«La Lega è un alleato fedele ma non si prenda tutti i meriti» Il governatore lombardo: «Il referendum elettorale? Un problema Ma Bossi non abbia paura, diamo pure la parola ai cittadini»

RomaPresidente Roberto Formigoni, lei è stato tra i più applauditi. Se l’aspettava?
«Non in quelle proporzioni. Ma ho l’orgoglio di dire che conosco la mia gente, il Popolo della libertà».
Un tifo da stadio: erano tutti supporter del Nord? Insomma, solo i suoi?
«Hanno applaudito tutti: del Nord, del Centro e del Sud».
Dica la verità: del Centro un po’ meno.
«No, tutti. La standing ovation, che non m’aspettavo, c’è stata quando ho detto che siamo un partito che deve parlare e parla a tutti. E poi persino Alemanno ha ripreso parte del mio discorso».
Chi è la vostra gente?
«Siamo una forza riformatrice e popolare che parla ai ceti popolari e al ceto medio. Agli artigiani, agli insegnanti, agli operai, agli imprenditori».
Vale ancora la ricetta “meno Stato in economia”?
«Siamo per la libera impresa ma anche per un’economia sociale di mercato. Qualche regola ci vuole».
Parole sue: «La Lega la smetta di essere di lotta e di governo». Gli amici del Carroccio sono irritati.
«Ma no, nulla di grave. Dopo il discorso mi ha perfino telefonato Calderoli: tutto a posto».
Oddio, qualche frizione c’è.
«Dico soltanto che il Carroccio non può dire che le cose buone sono fatte da loro e quello meno buone da Berlusconi».
Fanno così?
«Qualche volta. Ma la Lega non deve neppure dare l’impressione di trattare da sola con l’opposizione. E lo dico io, presidente di una Regione dove i rapporti con il Carroccio sono tra i migliori».
Rivendicano la loro diversità di partito del territorio. Legittimo, no?

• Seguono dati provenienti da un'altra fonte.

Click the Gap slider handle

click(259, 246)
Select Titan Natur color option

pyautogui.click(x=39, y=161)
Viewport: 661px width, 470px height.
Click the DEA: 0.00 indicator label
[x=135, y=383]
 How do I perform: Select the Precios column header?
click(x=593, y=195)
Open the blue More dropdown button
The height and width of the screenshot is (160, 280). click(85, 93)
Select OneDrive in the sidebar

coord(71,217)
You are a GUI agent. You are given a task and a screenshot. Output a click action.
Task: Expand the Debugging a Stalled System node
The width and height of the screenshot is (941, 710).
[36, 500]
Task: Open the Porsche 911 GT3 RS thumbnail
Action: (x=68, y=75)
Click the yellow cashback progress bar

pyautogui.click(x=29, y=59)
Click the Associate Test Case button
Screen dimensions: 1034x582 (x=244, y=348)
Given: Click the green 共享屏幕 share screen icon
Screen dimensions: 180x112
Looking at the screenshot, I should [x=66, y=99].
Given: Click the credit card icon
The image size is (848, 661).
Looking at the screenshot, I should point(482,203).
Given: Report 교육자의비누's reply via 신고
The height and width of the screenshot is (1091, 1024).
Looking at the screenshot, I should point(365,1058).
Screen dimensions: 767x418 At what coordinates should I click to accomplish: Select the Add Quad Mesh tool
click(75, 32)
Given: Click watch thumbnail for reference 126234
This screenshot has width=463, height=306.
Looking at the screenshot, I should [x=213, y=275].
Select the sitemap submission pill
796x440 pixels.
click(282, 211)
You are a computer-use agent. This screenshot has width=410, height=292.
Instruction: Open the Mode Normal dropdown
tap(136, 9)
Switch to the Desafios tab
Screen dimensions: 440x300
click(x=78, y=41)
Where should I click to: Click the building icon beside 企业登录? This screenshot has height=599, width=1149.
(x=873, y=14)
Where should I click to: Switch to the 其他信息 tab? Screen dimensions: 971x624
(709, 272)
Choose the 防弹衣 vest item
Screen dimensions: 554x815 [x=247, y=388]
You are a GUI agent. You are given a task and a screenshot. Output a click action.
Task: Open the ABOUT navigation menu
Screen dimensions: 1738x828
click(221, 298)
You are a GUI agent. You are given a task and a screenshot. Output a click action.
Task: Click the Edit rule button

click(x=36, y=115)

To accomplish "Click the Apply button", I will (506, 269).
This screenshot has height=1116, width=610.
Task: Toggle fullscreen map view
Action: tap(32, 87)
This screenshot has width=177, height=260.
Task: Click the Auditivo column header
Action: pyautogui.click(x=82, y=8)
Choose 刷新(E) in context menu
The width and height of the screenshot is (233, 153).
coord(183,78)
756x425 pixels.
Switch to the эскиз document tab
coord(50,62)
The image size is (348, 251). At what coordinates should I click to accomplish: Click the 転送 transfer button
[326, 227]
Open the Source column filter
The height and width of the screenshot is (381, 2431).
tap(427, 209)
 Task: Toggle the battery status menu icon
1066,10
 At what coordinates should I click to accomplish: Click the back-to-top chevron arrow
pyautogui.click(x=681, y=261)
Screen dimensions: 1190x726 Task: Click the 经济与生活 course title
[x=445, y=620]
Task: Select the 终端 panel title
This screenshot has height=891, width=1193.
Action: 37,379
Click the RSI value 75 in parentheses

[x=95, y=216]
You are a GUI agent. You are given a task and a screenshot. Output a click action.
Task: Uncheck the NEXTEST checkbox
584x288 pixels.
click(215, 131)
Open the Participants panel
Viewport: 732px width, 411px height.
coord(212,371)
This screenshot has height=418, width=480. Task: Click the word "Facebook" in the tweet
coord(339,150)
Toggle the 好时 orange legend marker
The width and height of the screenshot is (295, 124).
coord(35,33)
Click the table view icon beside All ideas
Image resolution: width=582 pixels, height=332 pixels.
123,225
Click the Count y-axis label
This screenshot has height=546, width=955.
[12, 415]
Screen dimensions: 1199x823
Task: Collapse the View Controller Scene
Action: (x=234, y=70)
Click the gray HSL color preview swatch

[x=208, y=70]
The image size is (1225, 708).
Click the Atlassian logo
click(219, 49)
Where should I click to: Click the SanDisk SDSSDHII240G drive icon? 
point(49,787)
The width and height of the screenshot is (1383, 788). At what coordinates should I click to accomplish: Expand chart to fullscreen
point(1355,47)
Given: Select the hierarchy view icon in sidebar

«Riconosco loro molti meriti: ci insegnano la militanza, battono palmo a palmo il territorio, sono bravi. Spesso scuoto i miei: sveglia, facciamo come loro».
La Mussolini dice che la Lega dovrebbe entrate nel Pdl. Concorda?
«La vedo dura, anche se nel nostro futuro c’è il bipartitismo: ma ogni cosa a suo tempo. Di certo la Lega resta e resterà nostro fedele alleato».
Alleato con qualche mal di pancia. Il referendum, per esempio.
«Sì, questo costituisce un problema, non lo nascondo. Capisco che Bossi sia contrario ma non deve aver paura. Si voti il 7 o il 21 giugno, diamo la parola ai cittadini».
Come se ne esce?
«Discuteremo tutti insieme con franchezza e serenità ma il referendum è l’istituto democratico per eccellenza».
Piaciuto il discorso di Fini?
«Moltissimo. Ci siamo parlati al telefono e ci siamo elogiati reciprocamente».
Piaciuto proprio tutto? Anche il passaggio sui temi etici?
«La parte sul testamento biologico no. E gliel’ho pure detto».
E lui?
«Nessun dramma: ha ammesso di essere in minoranza nel partito».
Discorso sulla leadership...
«Aahh... Stucchevole. Il leader è Berlusconi, ma non perché si sia autoincoronato: l’ha incoronato il popolo».
Sì, ma nell’eterno balletto Berlusconi-Fini, se ci mettessimo pure un terzo, tipo Formigoni?
«Eh eh, vedremo. Quando Berlusconi sarà al Colle...».
Insomma, ci sta?
«A suo tempo ne discuteremo».
Primarie?
«Perché no? Decideranno gli elettori. Io, per esempio, non sono contrario che alle Europee, dove c’è il voto di preferenza, si presentino tutti: e lì si vedrà il consenso di ognuno».


Stufo di fare il governatore?
«Affatto, ogni giorno si affrontano problemi nuovi e sarei pure pronto a un quarto mandato».
Rapporti con l’Udc?
«Porte spalancate: naturalmente dovrebbe stare con noi. L’elettorato è lo stesso e Casini dovrebbe convincersi che non c’è alcuno spazio per il terzo polo».